Go through the records and tally the lines that include the word "crest". The answer is that total alone.

————

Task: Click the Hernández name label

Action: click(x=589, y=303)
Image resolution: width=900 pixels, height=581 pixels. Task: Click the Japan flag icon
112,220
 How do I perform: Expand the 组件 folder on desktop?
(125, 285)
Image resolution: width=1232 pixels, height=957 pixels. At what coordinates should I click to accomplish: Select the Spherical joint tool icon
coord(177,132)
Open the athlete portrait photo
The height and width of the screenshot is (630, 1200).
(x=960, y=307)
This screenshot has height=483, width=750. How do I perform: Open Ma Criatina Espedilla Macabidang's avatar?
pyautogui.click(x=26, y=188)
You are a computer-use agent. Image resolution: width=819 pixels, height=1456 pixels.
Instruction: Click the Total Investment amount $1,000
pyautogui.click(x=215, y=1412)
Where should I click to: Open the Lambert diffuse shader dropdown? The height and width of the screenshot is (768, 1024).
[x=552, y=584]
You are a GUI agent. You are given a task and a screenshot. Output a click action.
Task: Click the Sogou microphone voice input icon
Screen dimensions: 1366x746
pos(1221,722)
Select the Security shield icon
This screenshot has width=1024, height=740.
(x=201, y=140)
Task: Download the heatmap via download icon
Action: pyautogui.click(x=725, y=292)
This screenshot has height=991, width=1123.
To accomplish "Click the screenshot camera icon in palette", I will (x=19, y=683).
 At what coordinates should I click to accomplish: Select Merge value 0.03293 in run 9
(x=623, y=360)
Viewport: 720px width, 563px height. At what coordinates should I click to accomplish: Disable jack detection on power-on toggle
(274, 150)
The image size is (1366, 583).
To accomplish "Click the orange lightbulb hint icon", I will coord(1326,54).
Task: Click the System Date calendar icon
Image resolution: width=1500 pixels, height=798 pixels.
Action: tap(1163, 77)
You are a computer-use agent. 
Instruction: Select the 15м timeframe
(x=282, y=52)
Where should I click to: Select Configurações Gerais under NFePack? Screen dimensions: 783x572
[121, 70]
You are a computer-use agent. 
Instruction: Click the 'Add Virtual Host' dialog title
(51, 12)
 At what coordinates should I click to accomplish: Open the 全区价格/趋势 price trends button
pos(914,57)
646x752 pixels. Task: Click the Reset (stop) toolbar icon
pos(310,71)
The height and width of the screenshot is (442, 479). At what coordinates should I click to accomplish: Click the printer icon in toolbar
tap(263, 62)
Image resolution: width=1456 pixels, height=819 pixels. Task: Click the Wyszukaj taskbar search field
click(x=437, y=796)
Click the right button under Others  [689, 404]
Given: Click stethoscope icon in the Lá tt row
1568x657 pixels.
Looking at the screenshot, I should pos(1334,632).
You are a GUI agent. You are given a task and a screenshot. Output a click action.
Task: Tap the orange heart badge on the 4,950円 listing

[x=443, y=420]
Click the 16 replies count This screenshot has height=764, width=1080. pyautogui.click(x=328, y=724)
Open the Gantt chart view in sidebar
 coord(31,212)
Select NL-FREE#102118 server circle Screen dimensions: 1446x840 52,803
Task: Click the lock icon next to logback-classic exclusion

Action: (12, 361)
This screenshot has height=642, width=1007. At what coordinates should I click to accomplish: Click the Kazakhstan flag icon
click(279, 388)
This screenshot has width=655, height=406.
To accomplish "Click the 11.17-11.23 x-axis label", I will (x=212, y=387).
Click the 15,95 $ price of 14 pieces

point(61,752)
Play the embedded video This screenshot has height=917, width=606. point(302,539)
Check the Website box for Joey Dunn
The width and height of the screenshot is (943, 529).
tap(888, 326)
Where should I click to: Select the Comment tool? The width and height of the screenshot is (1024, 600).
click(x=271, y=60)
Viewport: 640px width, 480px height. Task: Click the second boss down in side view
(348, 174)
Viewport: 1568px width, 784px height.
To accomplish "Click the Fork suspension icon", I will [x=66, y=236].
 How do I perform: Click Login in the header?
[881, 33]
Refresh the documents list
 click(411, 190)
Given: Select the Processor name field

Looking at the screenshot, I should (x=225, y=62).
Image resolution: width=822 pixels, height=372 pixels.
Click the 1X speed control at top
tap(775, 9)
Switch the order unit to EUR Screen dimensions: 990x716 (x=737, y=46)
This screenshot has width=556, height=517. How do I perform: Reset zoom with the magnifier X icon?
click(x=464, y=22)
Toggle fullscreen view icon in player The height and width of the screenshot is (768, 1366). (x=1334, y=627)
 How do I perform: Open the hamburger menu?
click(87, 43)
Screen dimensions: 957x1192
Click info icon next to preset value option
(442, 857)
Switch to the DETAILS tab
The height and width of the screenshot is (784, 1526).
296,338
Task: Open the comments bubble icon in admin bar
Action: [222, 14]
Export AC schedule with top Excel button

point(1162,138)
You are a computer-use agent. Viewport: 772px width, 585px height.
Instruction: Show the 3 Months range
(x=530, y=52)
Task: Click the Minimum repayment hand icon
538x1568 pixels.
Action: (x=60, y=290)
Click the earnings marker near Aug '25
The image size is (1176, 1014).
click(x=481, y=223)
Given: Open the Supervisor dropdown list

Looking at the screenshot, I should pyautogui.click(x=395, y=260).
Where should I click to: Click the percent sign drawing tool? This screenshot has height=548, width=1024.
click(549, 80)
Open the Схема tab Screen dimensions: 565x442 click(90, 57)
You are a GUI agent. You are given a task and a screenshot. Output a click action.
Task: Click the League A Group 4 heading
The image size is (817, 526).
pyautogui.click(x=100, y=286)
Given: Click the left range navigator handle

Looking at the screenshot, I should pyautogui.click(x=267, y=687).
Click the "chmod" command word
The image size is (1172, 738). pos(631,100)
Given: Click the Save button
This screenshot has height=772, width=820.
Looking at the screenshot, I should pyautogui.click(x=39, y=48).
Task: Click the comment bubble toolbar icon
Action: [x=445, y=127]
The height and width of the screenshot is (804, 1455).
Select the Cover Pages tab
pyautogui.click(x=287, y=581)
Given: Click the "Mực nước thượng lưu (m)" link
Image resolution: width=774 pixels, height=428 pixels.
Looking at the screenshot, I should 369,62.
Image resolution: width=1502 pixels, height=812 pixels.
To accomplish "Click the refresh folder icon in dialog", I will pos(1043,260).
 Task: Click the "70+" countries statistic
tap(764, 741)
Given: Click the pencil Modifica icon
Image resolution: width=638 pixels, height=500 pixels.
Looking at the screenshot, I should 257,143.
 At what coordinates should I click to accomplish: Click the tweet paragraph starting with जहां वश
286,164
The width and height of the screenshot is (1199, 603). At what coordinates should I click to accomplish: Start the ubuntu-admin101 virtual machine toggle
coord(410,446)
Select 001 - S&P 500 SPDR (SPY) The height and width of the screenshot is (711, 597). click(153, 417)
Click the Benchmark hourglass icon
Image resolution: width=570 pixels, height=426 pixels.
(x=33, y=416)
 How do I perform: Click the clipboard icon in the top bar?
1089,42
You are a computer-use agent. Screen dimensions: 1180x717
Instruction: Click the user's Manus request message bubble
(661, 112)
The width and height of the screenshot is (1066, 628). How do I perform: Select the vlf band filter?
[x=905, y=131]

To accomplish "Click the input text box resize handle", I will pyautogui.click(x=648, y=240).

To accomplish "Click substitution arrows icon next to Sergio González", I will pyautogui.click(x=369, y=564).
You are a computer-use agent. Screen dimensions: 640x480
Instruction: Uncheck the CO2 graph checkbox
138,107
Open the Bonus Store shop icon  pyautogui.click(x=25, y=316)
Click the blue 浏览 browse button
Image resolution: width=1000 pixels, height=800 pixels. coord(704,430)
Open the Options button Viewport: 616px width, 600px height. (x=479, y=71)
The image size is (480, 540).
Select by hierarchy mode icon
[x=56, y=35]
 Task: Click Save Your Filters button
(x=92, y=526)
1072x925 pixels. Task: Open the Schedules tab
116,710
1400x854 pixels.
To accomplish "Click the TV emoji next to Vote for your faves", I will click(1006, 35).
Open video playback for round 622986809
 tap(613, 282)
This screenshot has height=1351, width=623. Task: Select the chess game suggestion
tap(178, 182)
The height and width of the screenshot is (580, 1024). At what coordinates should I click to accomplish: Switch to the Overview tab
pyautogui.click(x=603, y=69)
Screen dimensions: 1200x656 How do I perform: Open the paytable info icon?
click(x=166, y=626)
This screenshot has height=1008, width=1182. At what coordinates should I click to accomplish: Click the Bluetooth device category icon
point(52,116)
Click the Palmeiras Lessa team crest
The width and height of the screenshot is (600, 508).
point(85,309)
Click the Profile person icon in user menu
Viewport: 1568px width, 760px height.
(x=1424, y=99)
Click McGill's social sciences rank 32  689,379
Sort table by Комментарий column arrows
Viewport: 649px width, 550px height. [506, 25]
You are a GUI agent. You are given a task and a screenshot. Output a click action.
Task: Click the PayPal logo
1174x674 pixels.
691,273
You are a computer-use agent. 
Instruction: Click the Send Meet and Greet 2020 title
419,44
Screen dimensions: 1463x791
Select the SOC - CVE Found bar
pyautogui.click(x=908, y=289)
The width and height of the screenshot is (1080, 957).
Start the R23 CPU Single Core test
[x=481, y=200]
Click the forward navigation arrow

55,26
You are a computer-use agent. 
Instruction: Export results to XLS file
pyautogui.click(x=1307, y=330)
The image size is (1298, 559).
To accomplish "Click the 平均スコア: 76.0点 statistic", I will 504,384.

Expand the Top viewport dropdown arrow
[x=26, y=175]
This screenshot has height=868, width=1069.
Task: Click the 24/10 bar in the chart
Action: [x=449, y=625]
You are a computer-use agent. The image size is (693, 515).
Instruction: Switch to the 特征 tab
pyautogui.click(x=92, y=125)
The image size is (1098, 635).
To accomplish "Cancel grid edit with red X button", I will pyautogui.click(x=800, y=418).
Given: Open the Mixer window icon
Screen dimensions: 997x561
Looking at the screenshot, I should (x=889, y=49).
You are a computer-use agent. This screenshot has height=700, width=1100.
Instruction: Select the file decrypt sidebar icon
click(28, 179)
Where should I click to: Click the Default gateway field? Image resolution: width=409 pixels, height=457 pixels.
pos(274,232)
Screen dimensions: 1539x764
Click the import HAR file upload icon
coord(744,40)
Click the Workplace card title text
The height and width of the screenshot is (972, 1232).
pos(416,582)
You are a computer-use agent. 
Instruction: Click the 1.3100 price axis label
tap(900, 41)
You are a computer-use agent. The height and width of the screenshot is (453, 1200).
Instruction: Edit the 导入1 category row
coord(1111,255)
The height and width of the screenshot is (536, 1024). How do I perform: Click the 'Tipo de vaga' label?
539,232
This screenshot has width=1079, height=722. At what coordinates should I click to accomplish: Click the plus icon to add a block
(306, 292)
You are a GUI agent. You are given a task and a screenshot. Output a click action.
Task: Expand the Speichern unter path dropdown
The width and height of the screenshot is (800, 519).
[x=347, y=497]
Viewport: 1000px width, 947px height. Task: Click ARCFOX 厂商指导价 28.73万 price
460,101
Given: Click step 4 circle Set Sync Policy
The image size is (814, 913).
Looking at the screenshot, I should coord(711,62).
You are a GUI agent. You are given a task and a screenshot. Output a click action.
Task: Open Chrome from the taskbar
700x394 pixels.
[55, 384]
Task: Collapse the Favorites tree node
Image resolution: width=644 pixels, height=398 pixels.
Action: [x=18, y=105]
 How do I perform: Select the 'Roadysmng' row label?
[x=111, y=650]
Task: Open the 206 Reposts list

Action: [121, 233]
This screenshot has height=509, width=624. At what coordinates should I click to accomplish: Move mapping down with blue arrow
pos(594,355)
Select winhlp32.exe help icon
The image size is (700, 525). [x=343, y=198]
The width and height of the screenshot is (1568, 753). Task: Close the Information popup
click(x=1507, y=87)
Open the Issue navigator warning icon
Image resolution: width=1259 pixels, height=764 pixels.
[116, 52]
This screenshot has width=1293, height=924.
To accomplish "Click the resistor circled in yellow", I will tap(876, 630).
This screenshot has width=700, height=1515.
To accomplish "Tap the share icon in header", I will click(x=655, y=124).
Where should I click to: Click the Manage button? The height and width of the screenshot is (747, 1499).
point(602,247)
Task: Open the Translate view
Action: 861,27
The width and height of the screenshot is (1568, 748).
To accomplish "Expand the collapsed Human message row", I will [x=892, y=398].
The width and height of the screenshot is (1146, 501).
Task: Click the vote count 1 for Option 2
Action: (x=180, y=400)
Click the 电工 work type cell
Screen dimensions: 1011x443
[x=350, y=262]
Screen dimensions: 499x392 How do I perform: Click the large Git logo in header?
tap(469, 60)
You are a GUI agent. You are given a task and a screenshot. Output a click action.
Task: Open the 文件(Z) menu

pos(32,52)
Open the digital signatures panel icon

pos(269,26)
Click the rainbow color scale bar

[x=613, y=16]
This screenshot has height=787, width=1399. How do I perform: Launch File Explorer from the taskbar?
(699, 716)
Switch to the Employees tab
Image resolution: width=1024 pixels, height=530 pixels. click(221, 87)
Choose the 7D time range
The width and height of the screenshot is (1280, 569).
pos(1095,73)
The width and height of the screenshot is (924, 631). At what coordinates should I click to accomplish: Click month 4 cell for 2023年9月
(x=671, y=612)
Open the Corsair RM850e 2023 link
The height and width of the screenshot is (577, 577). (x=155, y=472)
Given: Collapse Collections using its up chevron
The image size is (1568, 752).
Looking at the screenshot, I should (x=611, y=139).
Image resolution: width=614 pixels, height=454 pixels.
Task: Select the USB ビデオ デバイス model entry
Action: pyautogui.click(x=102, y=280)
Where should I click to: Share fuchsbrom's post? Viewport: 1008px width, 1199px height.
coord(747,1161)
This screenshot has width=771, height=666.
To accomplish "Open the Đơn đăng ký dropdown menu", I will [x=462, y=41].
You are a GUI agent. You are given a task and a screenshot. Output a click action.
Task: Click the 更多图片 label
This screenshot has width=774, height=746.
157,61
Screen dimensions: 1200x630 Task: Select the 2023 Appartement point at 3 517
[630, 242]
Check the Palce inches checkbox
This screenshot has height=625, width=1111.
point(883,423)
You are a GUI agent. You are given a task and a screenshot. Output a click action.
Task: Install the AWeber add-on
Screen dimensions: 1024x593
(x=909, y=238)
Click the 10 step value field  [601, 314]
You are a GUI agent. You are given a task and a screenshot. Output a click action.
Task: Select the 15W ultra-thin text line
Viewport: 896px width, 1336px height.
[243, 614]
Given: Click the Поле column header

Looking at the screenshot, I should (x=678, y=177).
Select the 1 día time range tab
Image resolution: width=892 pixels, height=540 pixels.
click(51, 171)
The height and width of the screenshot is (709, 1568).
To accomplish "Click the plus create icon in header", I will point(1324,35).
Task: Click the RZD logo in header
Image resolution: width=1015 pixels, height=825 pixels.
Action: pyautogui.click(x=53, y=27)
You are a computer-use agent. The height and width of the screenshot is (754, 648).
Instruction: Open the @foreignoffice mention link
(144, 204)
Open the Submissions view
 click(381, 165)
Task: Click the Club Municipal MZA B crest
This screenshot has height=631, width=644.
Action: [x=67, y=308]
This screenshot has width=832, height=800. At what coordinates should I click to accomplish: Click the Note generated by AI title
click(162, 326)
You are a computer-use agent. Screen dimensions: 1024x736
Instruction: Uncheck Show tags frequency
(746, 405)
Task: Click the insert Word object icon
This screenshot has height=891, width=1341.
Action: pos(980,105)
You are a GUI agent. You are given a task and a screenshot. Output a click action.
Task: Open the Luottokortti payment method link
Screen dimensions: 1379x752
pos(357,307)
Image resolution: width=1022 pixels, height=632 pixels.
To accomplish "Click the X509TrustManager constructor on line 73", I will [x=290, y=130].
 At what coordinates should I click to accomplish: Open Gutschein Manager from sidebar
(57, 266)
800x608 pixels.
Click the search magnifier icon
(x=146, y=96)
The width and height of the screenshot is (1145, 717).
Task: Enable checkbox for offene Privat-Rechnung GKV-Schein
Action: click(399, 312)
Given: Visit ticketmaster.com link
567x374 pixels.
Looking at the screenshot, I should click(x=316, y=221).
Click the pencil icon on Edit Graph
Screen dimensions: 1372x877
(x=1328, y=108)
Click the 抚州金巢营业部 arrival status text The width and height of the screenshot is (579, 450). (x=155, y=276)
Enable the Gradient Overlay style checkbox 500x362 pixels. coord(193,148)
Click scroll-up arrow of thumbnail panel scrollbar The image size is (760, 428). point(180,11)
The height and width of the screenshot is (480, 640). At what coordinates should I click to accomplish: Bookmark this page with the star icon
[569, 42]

————

Solution to this problem ▸
2